■ What to do
Look through the entries below and extract exactly the lines from the one containing "You are a GUI" through the one containing "Task: Click the Target", ends included.

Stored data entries
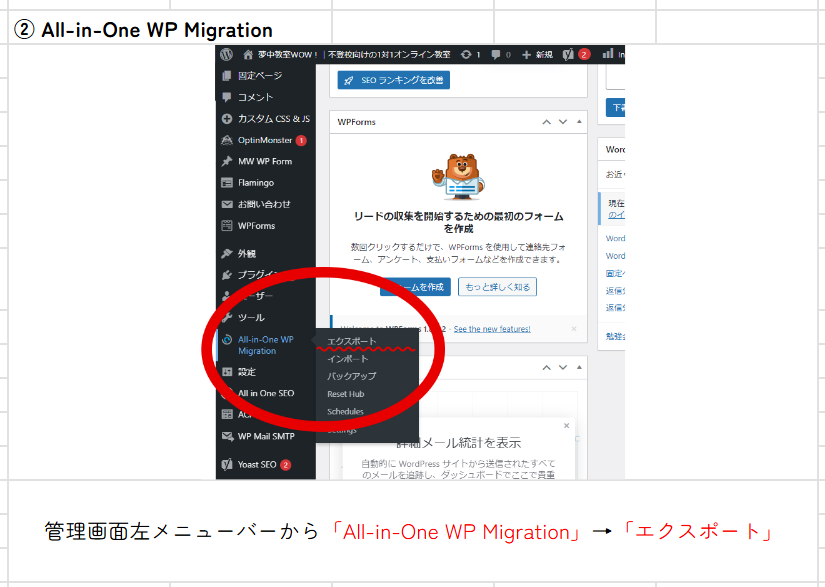Click the Yoast icon in admin bar
Image resolution: width=825 pixels, height=587 pixels.
pyautogui.click(x=566, y=54)
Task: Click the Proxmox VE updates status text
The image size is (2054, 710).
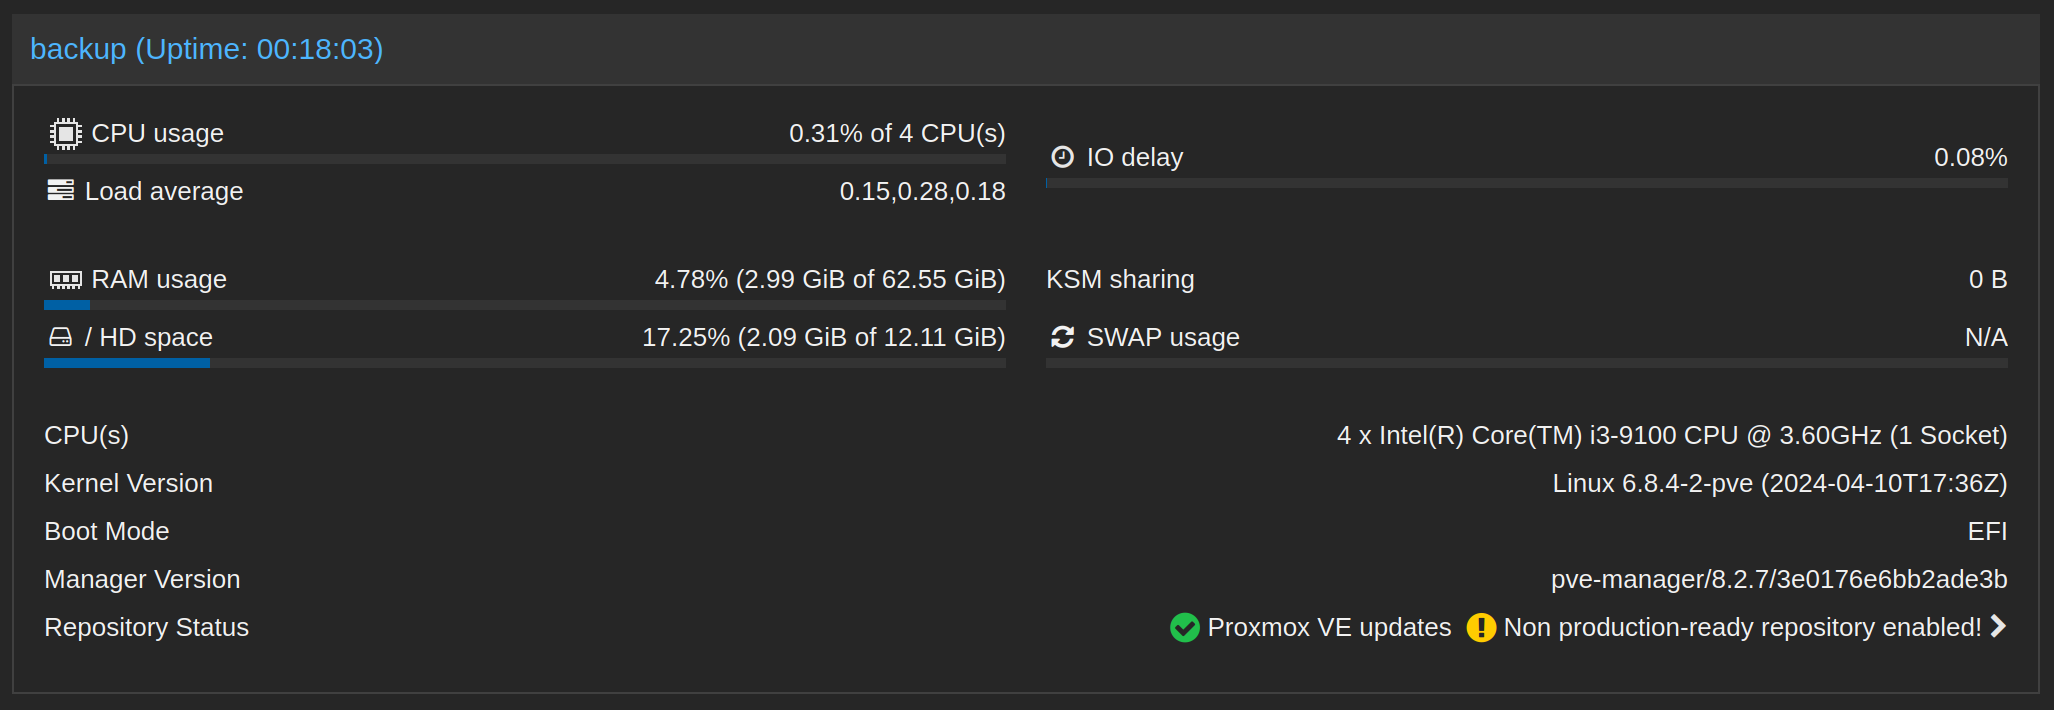Action: coord(1329,627)
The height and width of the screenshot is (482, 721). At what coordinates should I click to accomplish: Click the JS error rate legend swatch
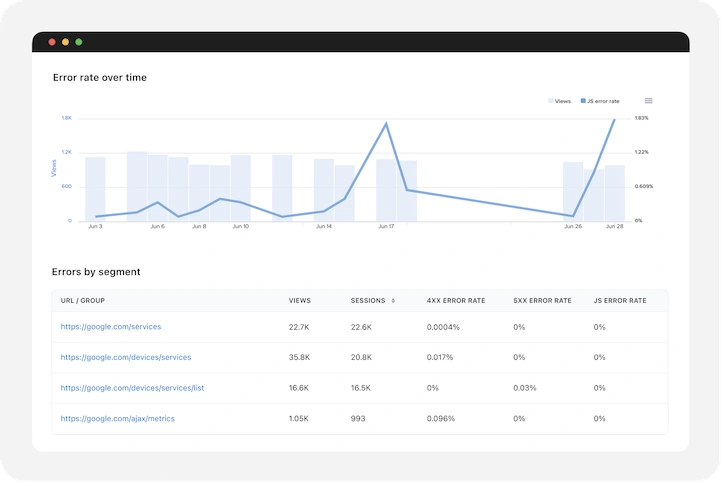pos(583,101)
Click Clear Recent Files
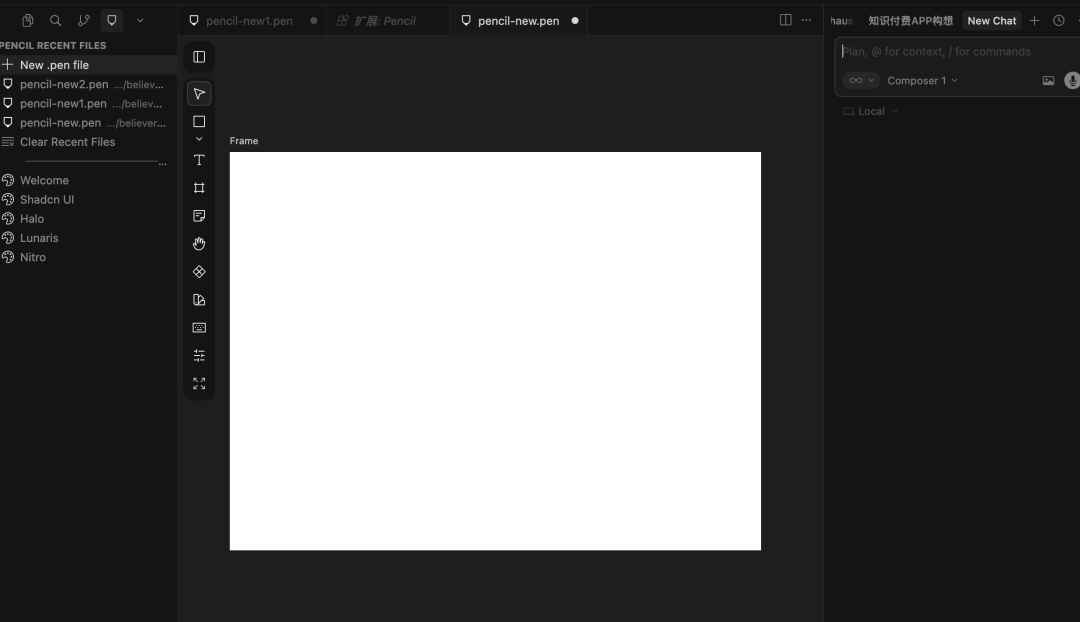The image size is (1080, 622). click(x=67, y=142)
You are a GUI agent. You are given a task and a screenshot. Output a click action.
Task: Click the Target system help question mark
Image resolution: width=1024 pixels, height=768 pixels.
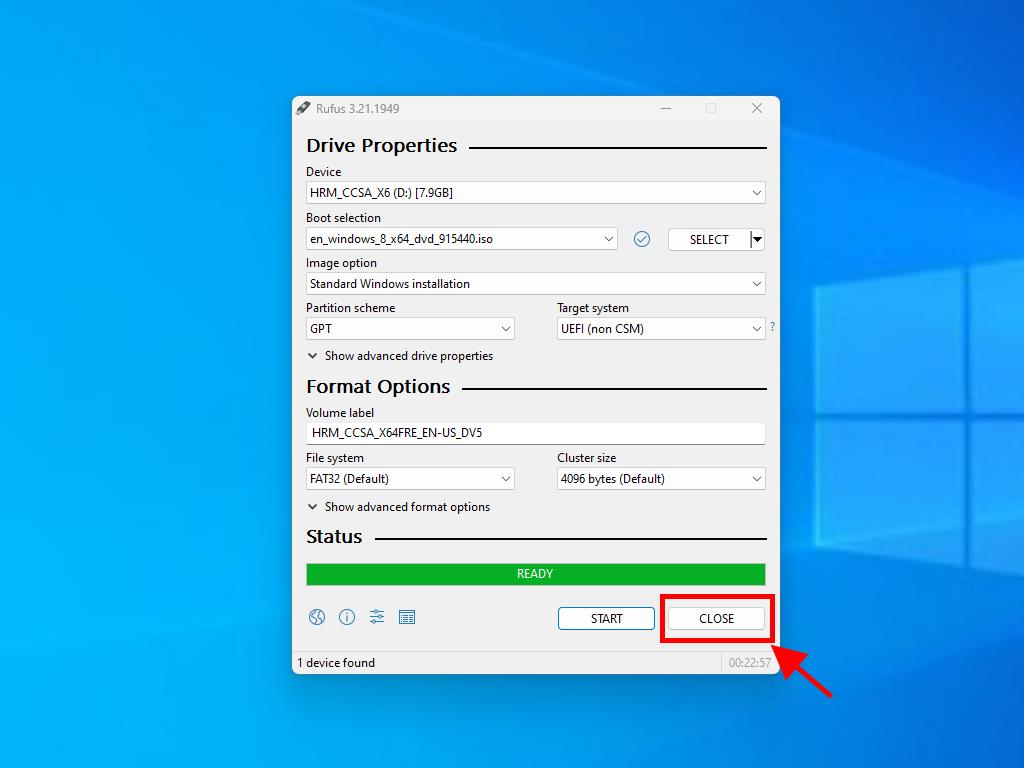772,327
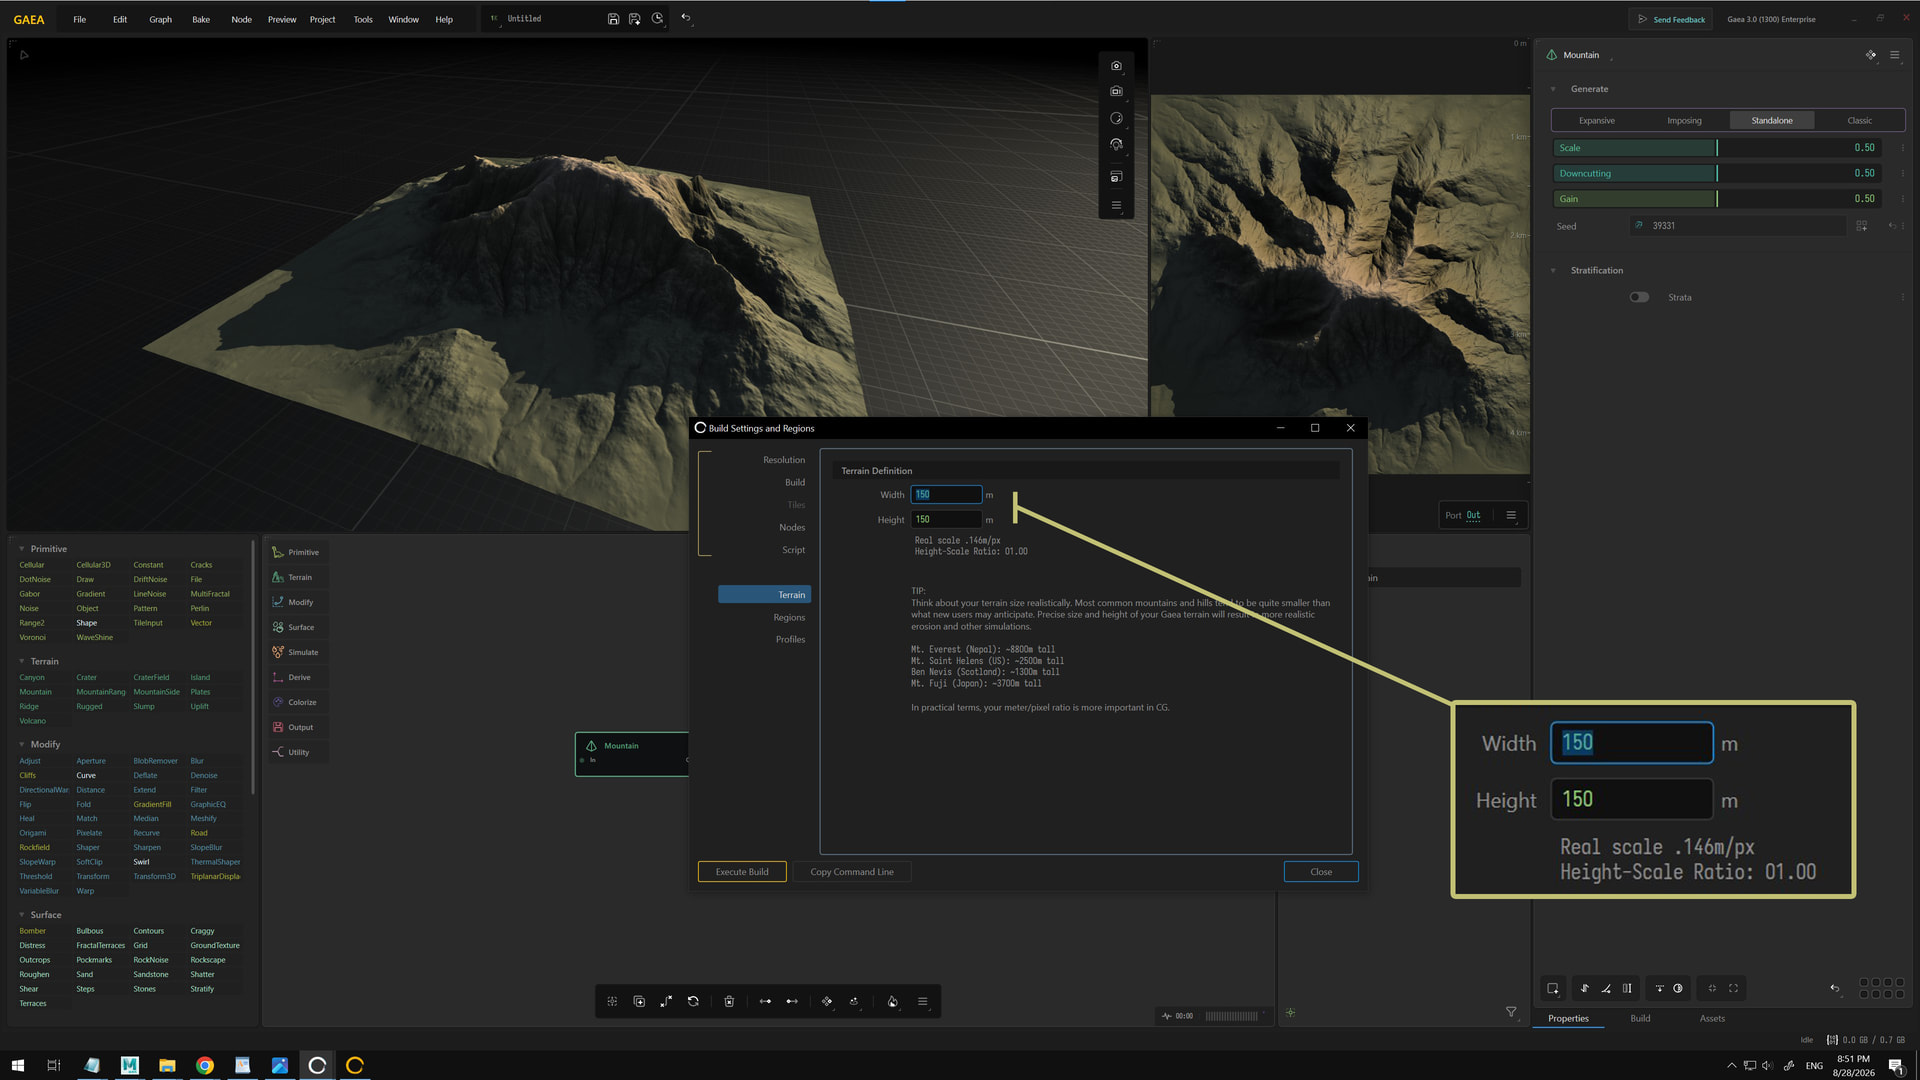Image resolution: width=1920 pixels, height=1080 pixels.
Task: Click the save icon in top toolbar
Action: click(x=613, y=19)
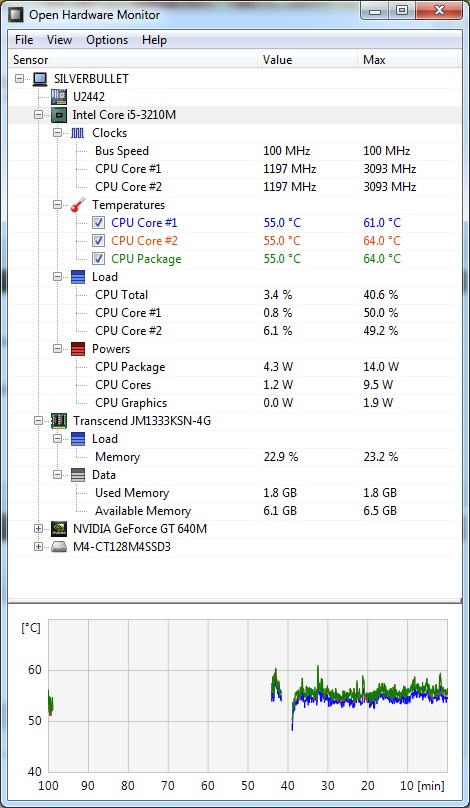The height and width of the screenshot is (808, 470).
Task: Expand the NVIDIA GeForce GT 640M node
Action: pos(38,529)
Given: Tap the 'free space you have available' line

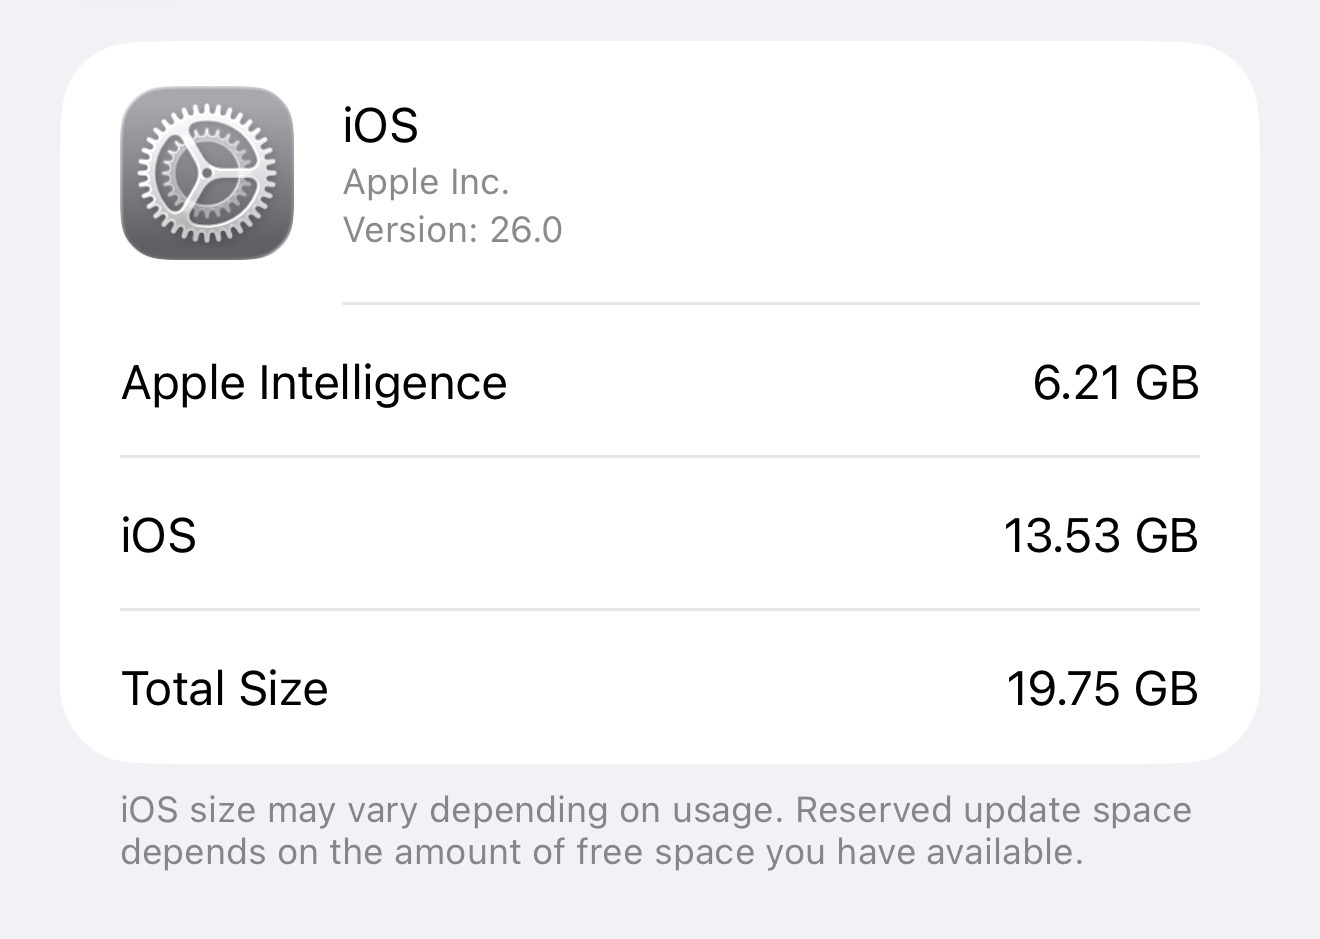Looking at the screenshot, I should click(829, 852).
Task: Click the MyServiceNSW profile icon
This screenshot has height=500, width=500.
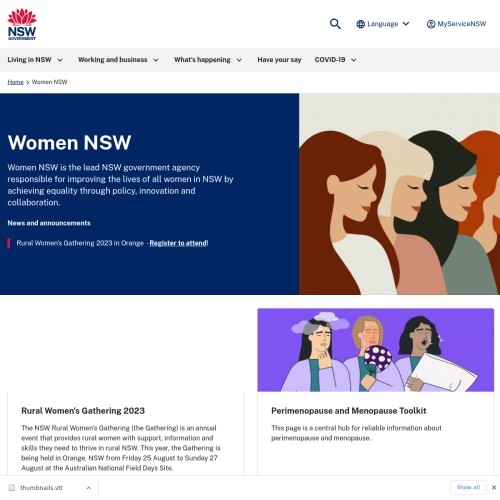Action: (431, 24)
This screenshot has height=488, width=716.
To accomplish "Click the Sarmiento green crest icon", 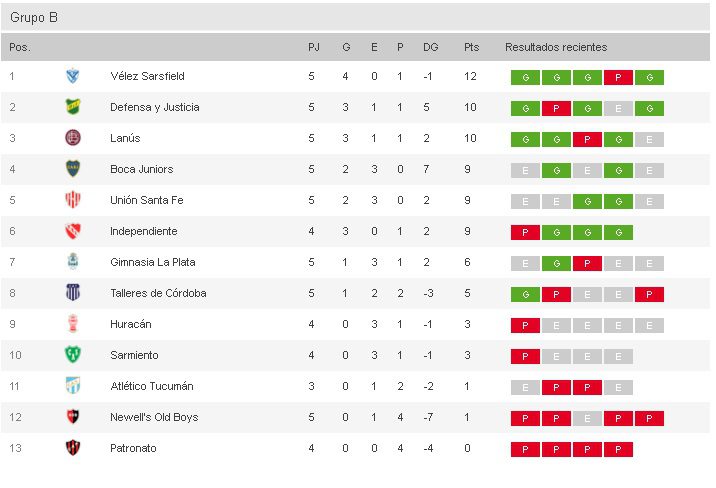I will pos(72,355).
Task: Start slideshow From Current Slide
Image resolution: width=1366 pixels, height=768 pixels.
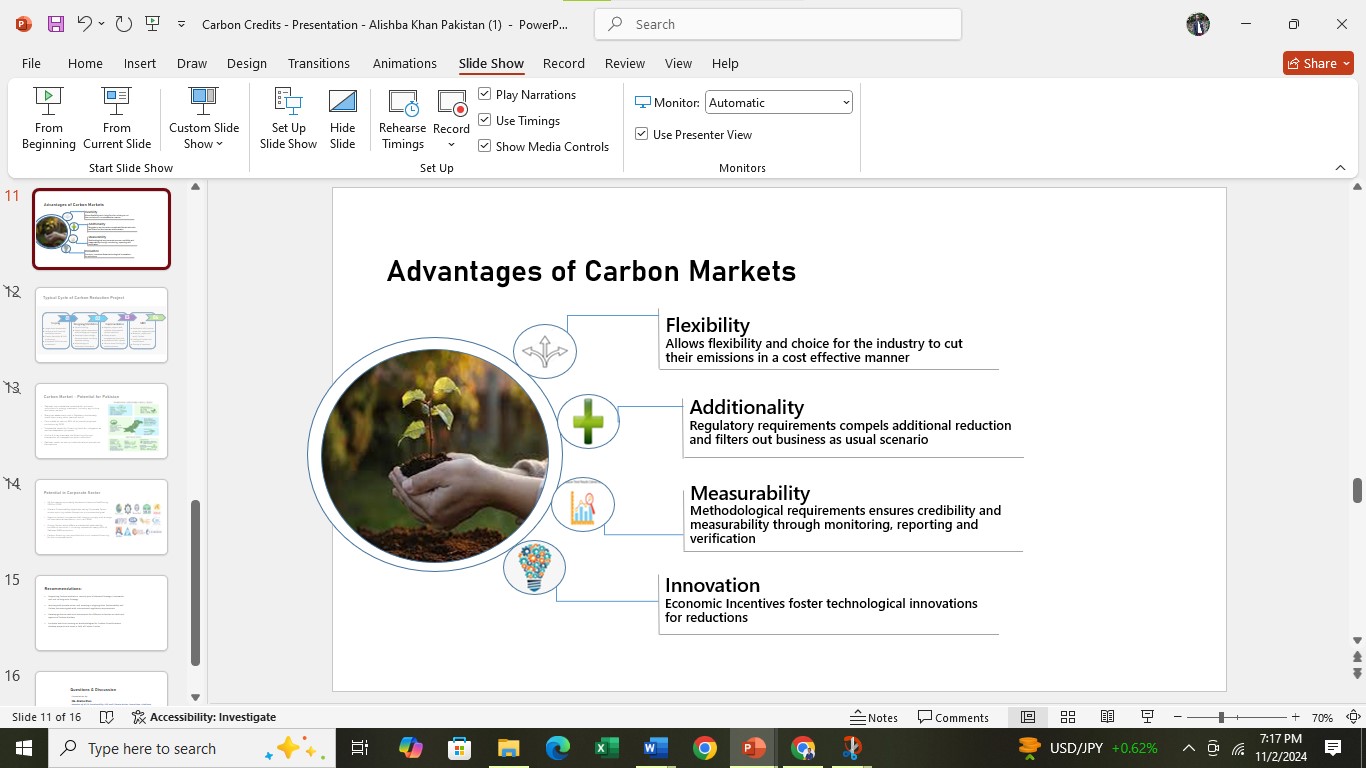Action: [117, 118]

■ Task output
You are a GUI agent. You are given a task and a screenshot. Output a click action.
Task: Click the Target system help question mark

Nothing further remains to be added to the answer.